Две девушки играют неподалеку, перебрасываясь мячом. Одна из них в пылу игры, как молодая козочка, с разбегу перескакивает через нас и шаловливо смеется. Андрей стряхивает с волосатой груди песчинки, делает попытку улыбнуться, но улыбка быстро исчезает с его лица, уступая место выражению безразличия и усталости.

"Посмотри!" – произносит он, кивая головой на девушек. – "В них бурлит жизнь. А мы уже неспособны радоваться. Старики мы..."

"Тебе нужно взять отпуск и отдохнуть", – говорю я.

"Это не поможет", – уныло вздыхает Андрей. – "Мне нужно что-то другое".

"Тебе нужно или найти веру, которая оправдывала-бы твою работу, или..." Я не знаю, что говорить дальше.

"Мне поздно уже искать, Гриша", – качает головой Андрей и смотрит в песок. – "Опалил я крылья... Теперь ползай..."

2.

Маленькая Лиза была очаровательным ребенком. Когда она со старухой-гувернанткой выходила гулять на Гоголевский Бульвар, люди, отдыхающие с детьми на скамейках, говорили назидательно своим малышам: "Вот смотрите какая хорошая девочка! Видите как она себя хорошо ведет". И, обращаясь к соседям по скамейке, завистливо качали головами: "Эх! Есть счастливые дети! Вырастет – человек будет..."

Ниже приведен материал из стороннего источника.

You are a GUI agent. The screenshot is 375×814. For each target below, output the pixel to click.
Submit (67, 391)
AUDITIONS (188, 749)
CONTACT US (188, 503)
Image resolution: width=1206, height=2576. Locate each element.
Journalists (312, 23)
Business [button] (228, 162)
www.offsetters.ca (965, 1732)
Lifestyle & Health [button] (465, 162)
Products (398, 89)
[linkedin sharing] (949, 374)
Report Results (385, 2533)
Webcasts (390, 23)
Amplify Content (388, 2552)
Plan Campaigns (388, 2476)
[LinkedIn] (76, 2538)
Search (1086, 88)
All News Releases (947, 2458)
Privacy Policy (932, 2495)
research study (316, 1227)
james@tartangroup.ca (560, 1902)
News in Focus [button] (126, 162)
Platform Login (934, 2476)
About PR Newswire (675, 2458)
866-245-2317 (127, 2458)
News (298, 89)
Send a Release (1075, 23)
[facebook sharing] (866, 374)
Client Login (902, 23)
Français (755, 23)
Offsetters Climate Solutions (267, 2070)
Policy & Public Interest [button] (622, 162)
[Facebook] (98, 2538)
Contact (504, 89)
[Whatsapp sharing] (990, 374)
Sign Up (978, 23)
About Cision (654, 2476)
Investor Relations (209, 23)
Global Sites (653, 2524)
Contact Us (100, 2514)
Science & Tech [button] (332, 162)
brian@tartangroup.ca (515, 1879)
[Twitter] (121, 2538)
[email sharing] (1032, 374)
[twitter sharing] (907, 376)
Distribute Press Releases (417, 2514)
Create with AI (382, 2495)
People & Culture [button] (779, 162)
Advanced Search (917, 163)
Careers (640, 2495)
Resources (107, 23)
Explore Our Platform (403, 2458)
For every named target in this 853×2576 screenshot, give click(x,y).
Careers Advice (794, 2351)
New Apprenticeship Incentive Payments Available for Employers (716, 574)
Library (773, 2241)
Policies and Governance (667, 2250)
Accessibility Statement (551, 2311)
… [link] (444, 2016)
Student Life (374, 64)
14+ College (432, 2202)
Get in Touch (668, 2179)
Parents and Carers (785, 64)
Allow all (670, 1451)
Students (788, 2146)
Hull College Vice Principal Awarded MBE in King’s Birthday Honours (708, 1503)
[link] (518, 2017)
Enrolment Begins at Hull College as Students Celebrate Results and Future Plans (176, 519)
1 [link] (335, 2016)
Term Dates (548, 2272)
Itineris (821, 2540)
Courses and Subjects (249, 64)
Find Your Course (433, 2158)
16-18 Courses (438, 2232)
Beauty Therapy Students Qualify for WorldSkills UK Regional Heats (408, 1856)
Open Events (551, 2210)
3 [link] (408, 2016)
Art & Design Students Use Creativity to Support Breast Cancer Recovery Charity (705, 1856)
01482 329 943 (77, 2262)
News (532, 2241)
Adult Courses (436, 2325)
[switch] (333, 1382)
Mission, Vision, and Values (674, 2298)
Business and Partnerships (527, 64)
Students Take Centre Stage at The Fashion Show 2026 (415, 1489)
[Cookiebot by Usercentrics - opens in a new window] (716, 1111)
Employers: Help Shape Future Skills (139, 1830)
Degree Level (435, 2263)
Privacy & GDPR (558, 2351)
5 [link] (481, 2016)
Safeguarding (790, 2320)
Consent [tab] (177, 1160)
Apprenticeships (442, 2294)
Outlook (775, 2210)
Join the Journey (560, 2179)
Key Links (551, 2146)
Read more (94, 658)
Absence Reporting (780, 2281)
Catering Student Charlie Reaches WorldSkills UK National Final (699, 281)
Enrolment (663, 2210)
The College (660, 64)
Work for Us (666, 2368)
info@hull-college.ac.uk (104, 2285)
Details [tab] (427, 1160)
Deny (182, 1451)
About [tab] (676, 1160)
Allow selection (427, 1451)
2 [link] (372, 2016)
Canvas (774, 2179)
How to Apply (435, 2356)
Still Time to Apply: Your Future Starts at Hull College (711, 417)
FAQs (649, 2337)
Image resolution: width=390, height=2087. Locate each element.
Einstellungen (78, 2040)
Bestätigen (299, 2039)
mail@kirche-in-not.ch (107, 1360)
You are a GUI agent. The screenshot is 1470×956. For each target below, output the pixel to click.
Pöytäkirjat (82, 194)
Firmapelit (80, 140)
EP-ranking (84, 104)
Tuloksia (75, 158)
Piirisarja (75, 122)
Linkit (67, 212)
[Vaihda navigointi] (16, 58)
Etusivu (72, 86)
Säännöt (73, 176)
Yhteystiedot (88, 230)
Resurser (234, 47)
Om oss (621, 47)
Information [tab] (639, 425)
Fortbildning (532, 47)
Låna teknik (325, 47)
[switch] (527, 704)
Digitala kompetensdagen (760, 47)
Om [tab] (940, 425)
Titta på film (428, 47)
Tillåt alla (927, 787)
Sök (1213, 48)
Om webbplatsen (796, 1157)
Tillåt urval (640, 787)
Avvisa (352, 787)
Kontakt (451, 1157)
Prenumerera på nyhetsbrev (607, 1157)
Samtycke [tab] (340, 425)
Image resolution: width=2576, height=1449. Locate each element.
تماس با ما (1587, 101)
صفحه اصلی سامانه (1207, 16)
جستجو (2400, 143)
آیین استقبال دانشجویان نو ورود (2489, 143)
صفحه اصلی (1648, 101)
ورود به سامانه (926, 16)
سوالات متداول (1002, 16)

Маленькая Лиза слышала эти слова, горделиво одергивала бархатное платьице и подчеркнуто громко обращалась к гувернантке по-немецки. Люди удивленно шептали вслед: "Это наверное иностранцы..."

Отец Лизы был одним из тех людей, которые умеют приспосабливаться к жизни. Он вовремя поступил в партию, умел говорить то что надо и где надо, а еще лучше умел держать язык за зубами. Таким образом он оказался в управлении одного из крупных торговых трестов Москвы. Достаточно высоко, чтобы использовать материальные возможности своего служебного положения, и достаточно низко, чтобы не подвергаться риску ответственности за судьбу предприятия. Сыновей он предусмотрительно воспитал в духе своей карьеры. Зато дочерей сумел выдать замуж за людей, которые обеспечивали бы семье не только материальное благополучие, но и светский лоск. Лиза была младшей дочерью и любимицей отца. С раннего детства она привыкла к шумным выражениям восторга со стороны родственников и знакомых, к наивной детской зависти своих подруг-однолеток.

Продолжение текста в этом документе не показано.